▶ **Records for the task**:
-------
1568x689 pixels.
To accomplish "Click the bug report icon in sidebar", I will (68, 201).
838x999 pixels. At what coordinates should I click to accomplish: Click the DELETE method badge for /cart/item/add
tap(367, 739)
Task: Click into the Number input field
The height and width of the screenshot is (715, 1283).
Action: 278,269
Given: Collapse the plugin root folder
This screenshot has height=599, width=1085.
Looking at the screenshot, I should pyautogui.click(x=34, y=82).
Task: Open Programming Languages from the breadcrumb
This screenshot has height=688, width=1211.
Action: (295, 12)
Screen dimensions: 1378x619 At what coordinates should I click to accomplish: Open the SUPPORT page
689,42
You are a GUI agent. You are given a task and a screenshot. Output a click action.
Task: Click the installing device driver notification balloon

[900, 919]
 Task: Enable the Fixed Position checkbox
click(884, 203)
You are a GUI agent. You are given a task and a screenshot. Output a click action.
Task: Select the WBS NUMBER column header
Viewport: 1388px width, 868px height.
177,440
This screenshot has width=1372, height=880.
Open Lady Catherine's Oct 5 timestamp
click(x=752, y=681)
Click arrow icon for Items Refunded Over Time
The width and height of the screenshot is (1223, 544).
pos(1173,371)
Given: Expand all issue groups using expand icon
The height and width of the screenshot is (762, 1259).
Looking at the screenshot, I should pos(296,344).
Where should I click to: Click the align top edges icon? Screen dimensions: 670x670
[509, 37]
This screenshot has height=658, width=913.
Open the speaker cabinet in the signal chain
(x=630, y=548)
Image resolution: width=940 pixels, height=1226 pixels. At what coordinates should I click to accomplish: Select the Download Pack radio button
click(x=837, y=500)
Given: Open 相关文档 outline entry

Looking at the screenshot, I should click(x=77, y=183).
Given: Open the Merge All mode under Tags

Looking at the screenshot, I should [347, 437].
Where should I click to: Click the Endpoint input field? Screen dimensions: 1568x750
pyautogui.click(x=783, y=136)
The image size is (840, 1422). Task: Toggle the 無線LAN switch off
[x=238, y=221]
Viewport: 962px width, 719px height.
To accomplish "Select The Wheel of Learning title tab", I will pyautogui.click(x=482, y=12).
-------
▶ **Task instructions**: If a line of the listing above holds the string "will", copy it.

▶ **Written solution**:
To accomplish "Click the bug report icon in sidebar", I will (68, 201).
To accomplish "Select The Wheel of Learning title tab", I will pyautogui.click(x=482, y=12).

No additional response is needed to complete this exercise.